Quem é que decide exatamente? Qual é o processo?

No Tribunal Geral há dois juízes por cada Estado-Membro, neste momento, que são depois divididos em secções de cinco ou seis juízes em cada secção.

Normalmente as formações de juízes, para cada processo, são formações de três juízes. Existe um juiz relator, que é quem propõe – depois de todo o processo escrito e da audiência (isto se houver audiência de julgamento porque não é obrigatória) – a decisão aos outros juízes. E são esses três ou cinco juízes, ou até mesmo 15 em secção plena, que decidem cada processo em primeira instância.

No Tribunal de Justiça, havendo recurso, tudo funciona basicamente da mesma forma: há formações de três juízes, cinco juízes ou a grande secção, consoante a importância do processo.

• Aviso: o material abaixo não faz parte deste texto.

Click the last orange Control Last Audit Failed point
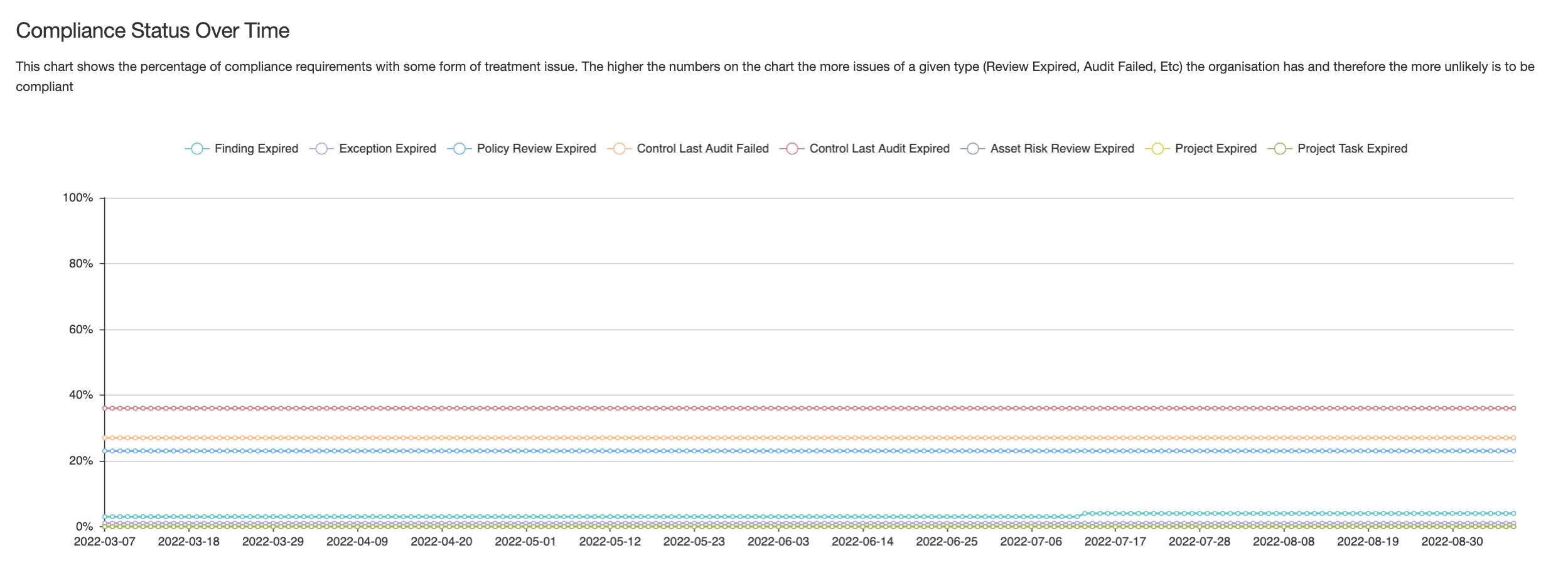 pos(1513,438)
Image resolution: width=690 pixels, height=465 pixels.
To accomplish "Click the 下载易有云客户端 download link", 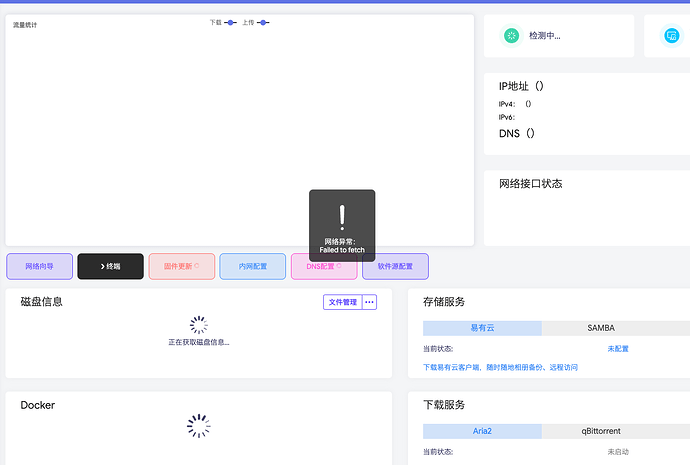I will [500, 367].
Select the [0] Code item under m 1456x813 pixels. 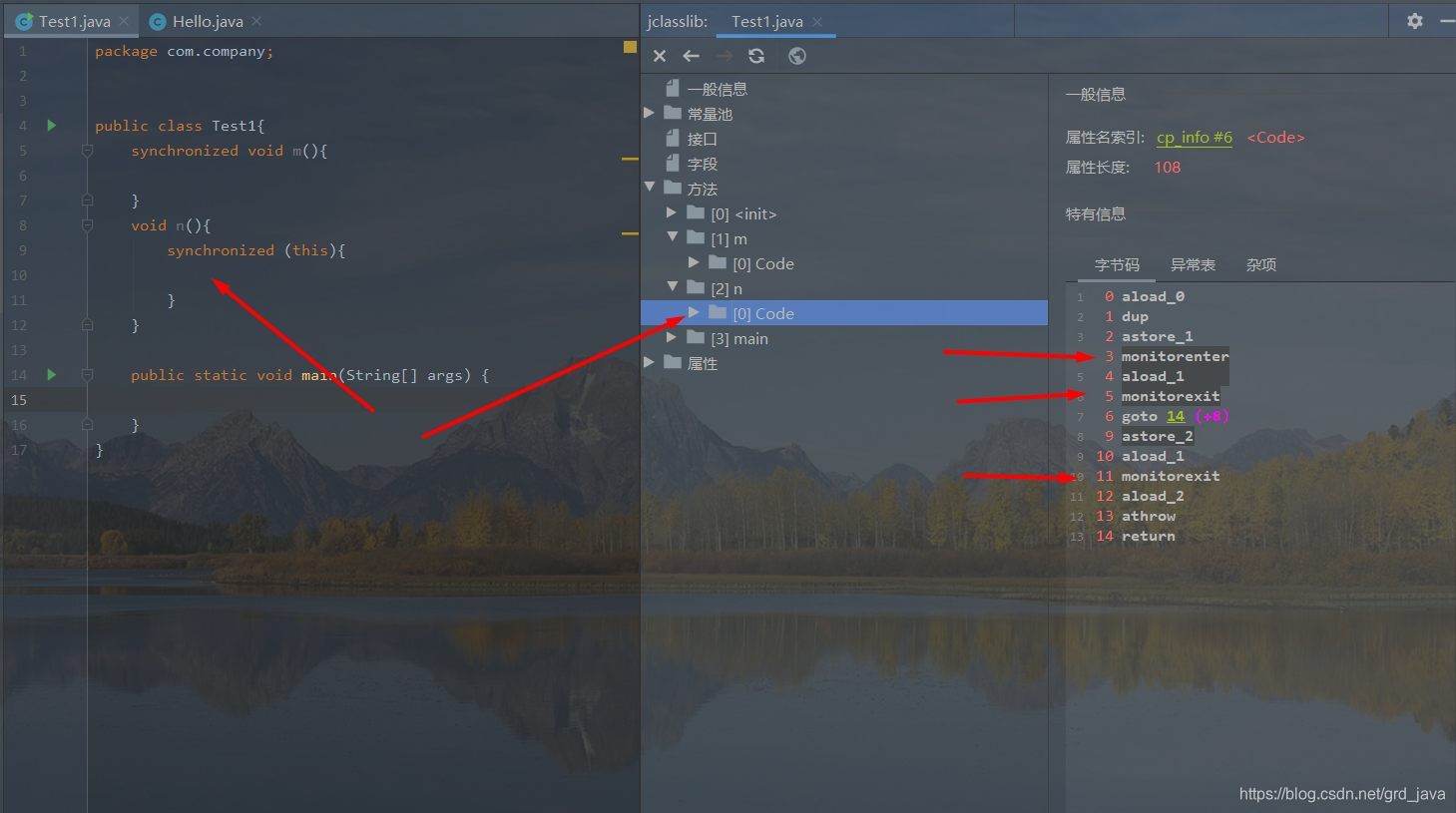(x=763, y=263)
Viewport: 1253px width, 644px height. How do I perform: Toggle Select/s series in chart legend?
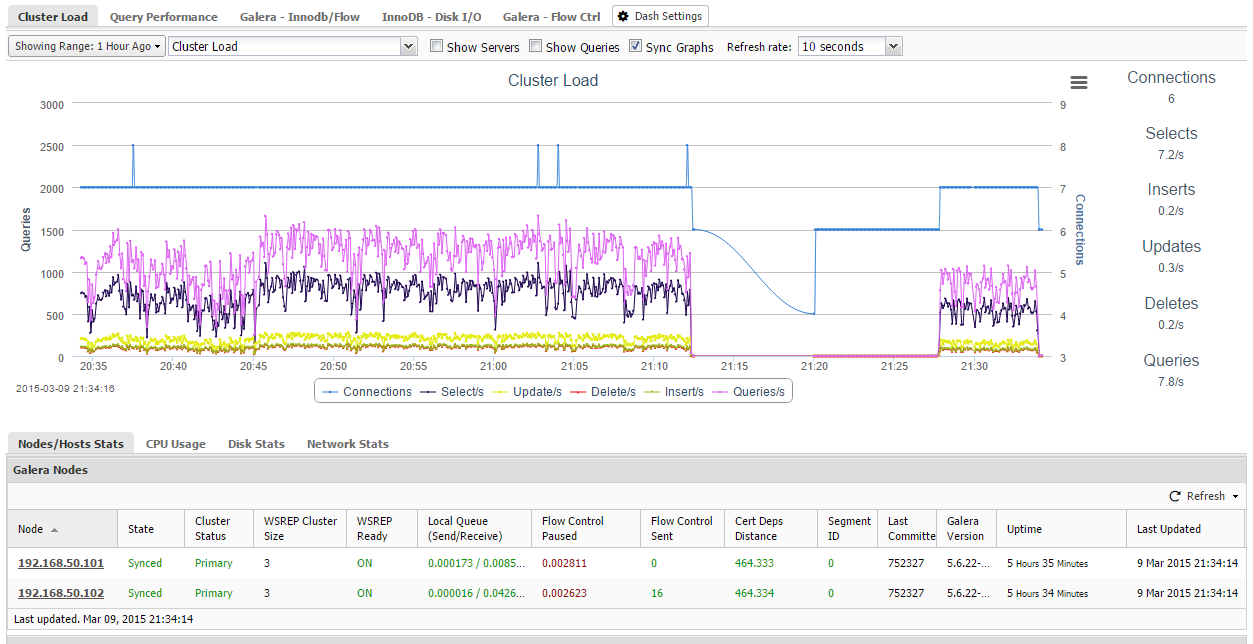[461, 392]
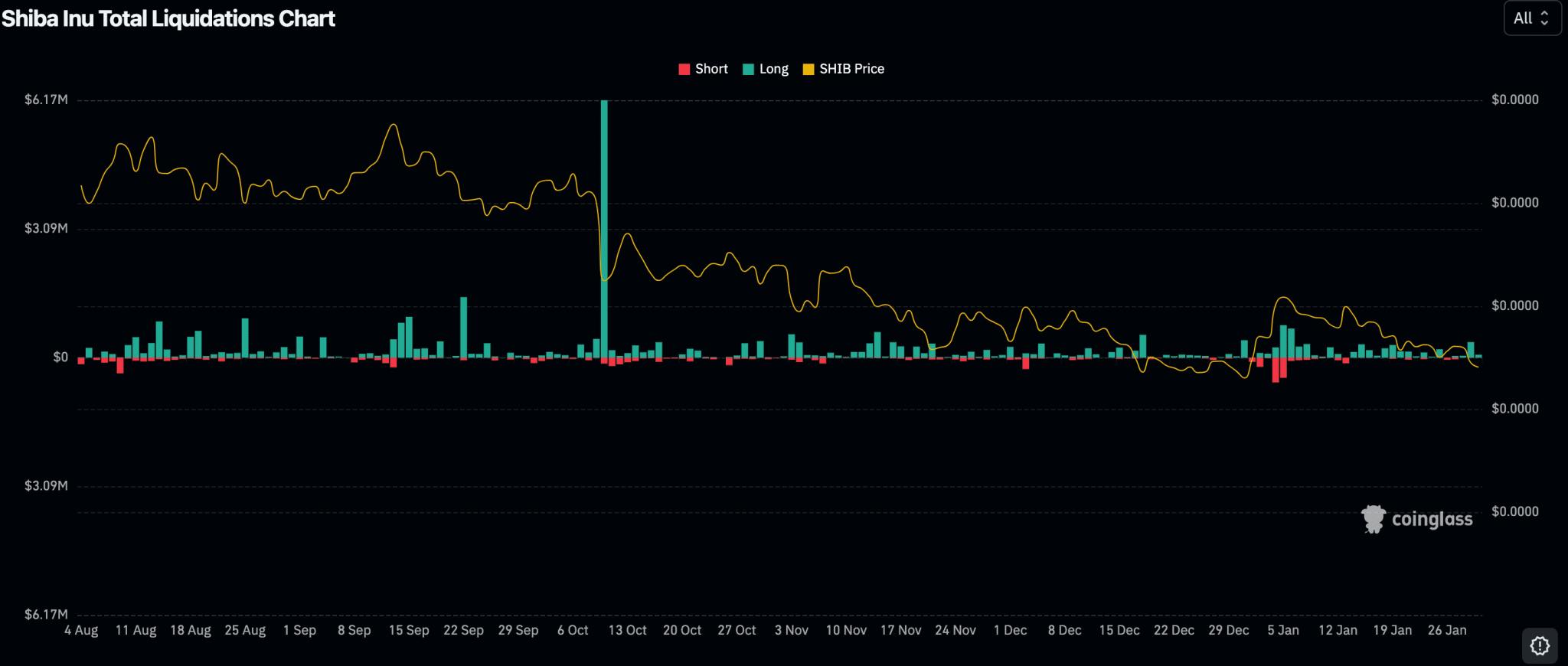Open the All time range dropdown

click(1530, 18)
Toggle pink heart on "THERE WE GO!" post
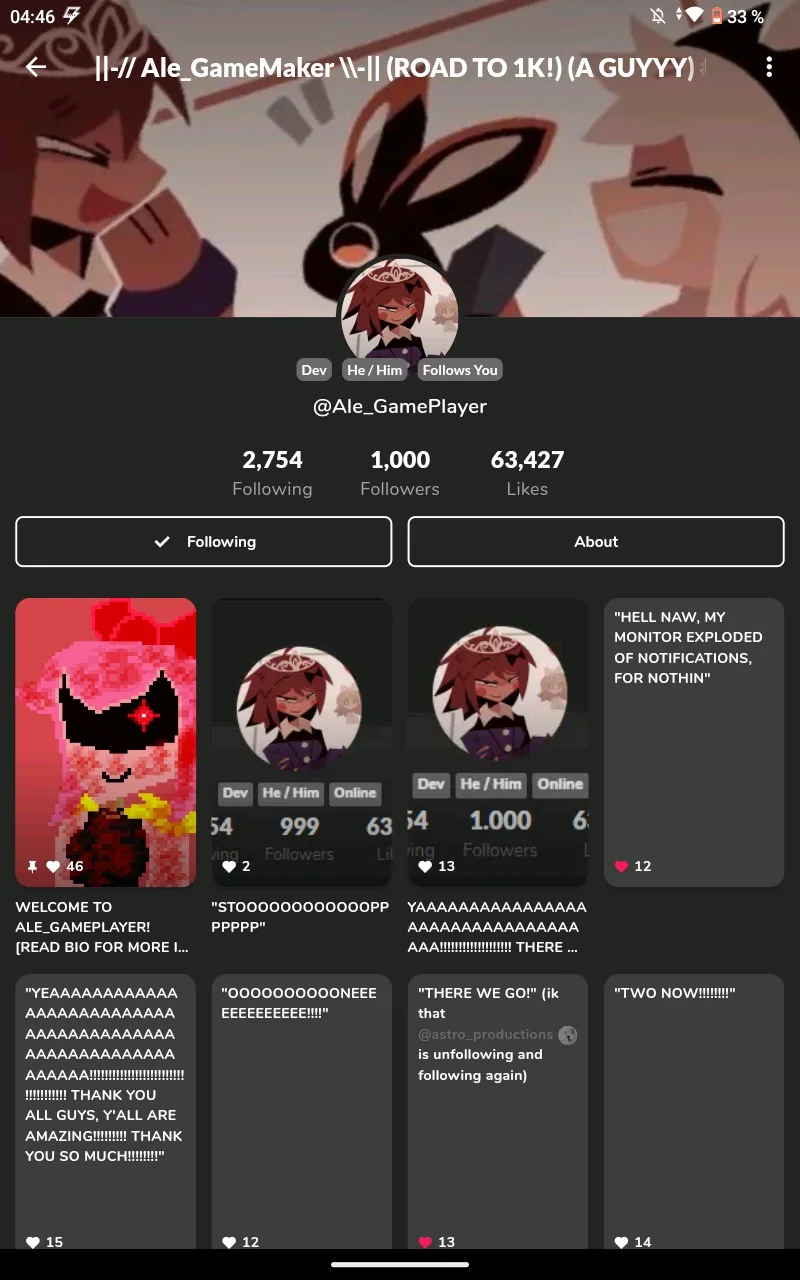This screenshot has width=800, height=1280. pos(425,1242)
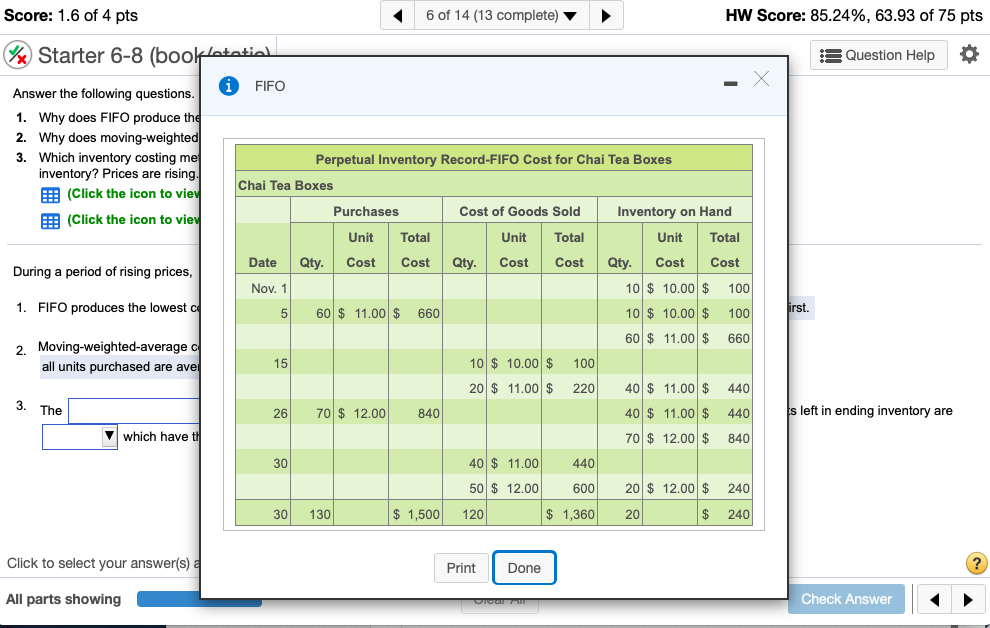Open Question Help

pos(878,55)
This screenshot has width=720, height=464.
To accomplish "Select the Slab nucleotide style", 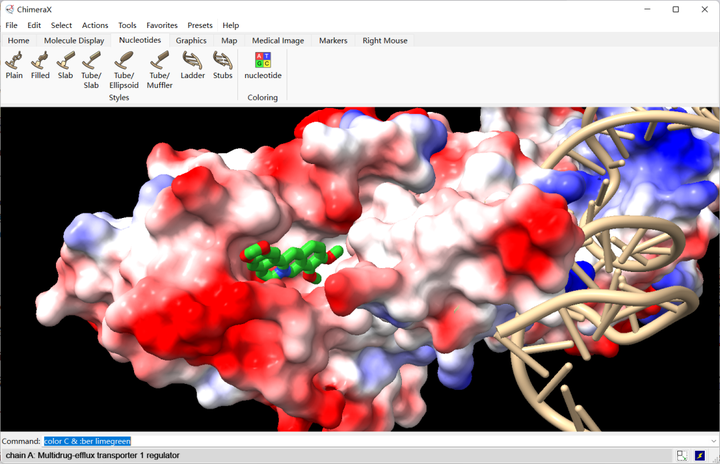I will (65, 65).
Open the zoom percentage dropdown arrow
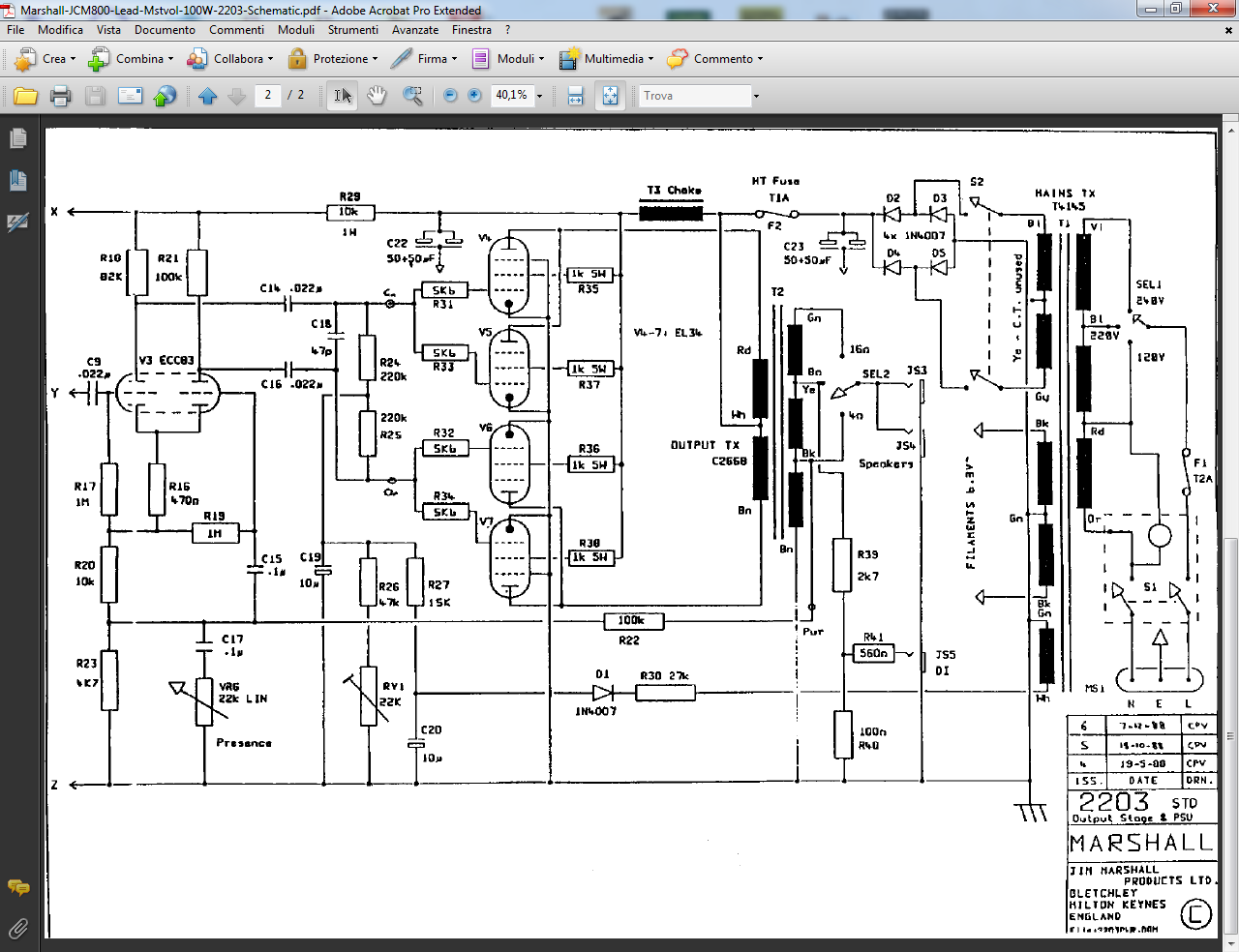This screenshot has height=952, width=1239. 540,96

E pode um juiz português aceitar um caso português?

Teoricamente pode, mas não é comum. Há uma tentativa para o evitar – embora a atribuição dos processos seja feita de forma rotativa. Em princípio, portanto, os juízes portugueses não são chamados a ser juízes relatores do processo português e isto vale para qualquer nacionalidade.

Mas, por vezes, estão em formações de julgamento, onde são julgados casos relativos a uma decisão que afeta Portugal na área da agricultura, por exemplo.
Os pedidos de reenvio prejudicial
O que são os pedidos de reenvio prejudicial?

É um mecanismo muitíssimo importante, fortíssimo e de enorme eficácia e que consiste no seguinte: qualquer tribunal, mesmo de primeira instância, dos Estados-Membros pode decidir a suspensão da instância no tribunal nacional e colocar uma questão a título prejudicial ao Tribunal de Justiça.

Isto desde que essa questão tenha que ver com a interpretação de uma qualquer norma do direito da União Europeia. No ano passado, por exemplo, Portugal fez 28 pedidos de decisão prejudicial – que é, aliás e comparando com estados com a mesma população, um bom número. E porque é que este mecanismo é muito importante? Porque assegura que o direito da União Europeia é interpretado e aplicado pelos tribunais nacionais de uma forma uniforme.
O Provedor de Justiça da União Europeia
Existe também um Provedor de Justiça da União Europeia?

É um órgão muito específico e que investiga queixas contra instituições, por exemplo, por atrasos injustificados, por abuso de procedimentos, por não respeito de procedimentos ou por abuso de poder. A atuação da Provedoria de Justiça não tem a mesma força de um acórdão do Tribunal de Justiça mas tem muita importância. As instituições levam muito a sério estes pareceres da Provedoria de Justiça e, por vezes, a decisão sobre as queixas que são formuladas pelos cidadãos é alterada para poder ter em conta o parecer da Provedoria de Justiça.

A decisão do Tribunal de Justiça, final, é obrigatória para o Estado-Membro?

Exatamente. O que está consagrado no Tratado da União Europeia e no Tratado sobre o Funcionamento da União Europeia é que os Estados-Membros decidiram abdicar da sua soberania atribuindo ao Tribunal de Justiça a competência exclusiva nas matérias que estão consagradas no tratado. E, portanto, as decisões do Tribunal de Justiça são obrigatórias em cada Estado-Membro.

Vamos supor que um Estado-Membro decide não cumprir uma decisão do Tribunal de Justiça. Nesse caso, a Comissão Europeia poderia abrir um procedimento de infração que poderia levar, em última instância, à aplicação de multas a esse Estado. Portanto, isso está perfeitamente claro e está também consagrado em toda a jurisprudência do Tribunal de Justiça: que as decisões são obrigatórias, incluindo as decisões a título prejudicial. E isso é inquestionável.